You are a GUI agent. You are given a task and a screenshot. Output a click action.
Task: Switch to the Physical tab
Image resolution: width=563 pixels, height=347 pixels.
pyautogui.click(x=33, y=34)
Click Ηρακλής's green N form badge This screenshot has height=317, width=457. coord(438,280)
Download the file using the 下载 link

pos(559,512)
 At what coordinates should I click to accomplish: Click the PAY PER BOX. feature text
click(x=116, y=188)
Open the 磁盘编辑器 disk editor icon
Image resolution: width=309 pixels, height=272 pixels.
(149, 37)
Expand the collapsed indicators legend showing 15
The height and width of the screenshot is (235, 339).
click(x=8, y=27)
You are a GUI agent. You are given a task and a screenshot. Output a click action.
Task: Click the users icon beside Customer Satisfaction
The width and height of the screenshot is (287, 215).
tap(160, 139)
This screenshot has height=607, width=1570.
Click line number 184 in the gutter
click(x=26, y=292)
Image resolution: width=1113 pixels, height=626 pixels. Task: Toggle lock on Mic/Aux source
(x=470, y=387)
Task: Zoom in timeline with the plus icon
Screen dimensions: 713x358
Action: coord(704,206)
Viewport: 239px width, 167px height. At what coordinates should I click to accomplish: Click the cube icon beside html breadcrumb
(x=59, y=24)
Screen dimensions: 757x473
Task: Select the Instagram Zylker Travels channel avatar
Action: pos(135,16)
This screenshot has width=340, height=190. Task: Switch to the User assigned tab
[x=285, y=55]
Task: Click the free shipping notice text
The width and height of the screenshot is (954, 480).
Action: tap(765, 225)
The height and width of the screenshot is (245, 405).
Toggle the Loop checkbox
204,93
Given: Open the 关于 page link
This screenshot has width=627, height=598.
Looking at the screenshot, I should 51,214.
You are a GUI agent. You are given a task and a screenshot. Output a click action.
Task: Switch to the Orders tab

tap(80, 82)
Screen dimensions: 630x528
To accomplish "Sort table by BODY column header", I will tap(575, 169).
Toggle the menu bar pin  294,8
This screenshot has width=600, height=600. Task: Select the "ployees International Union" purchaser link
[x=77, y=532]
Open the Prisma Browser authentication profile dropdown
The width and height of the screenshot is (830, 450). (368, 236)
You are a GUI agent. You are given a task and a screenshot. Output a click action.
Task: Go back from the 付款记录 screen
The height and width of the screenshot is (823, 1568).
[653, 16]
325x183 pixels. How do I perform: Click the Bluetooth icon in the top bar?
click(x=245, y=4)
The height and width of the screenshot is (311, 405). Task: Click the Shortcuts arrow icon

Work required: In the entries above, find the line holding "The width and height of the screenshot is (954, 480)." and the line holding "Toggle the menu", then retype exactly those two lines and every line between them, and nothing else.

Task output:
The width and height of the screenshot is (954, 480).
Action: tap(765, 225)
The height and width of the screenshot is (245, 405).
Toggle the Loop checkbox
204,93
Given: Open the 关于 page link
This screenshot has width=627, height=598.
Looking at the screenshot, I should 51,214.
You are a GUI agent. You are given a task and a screenshot. Output a click action.
Task: Switch to the Orders tab

tap(80, 82)
Screen dimensions: 630x528
To accomplish "Sort table by BODY column header", I will tap(575, 169).
Toggle the menu bar pin  294,8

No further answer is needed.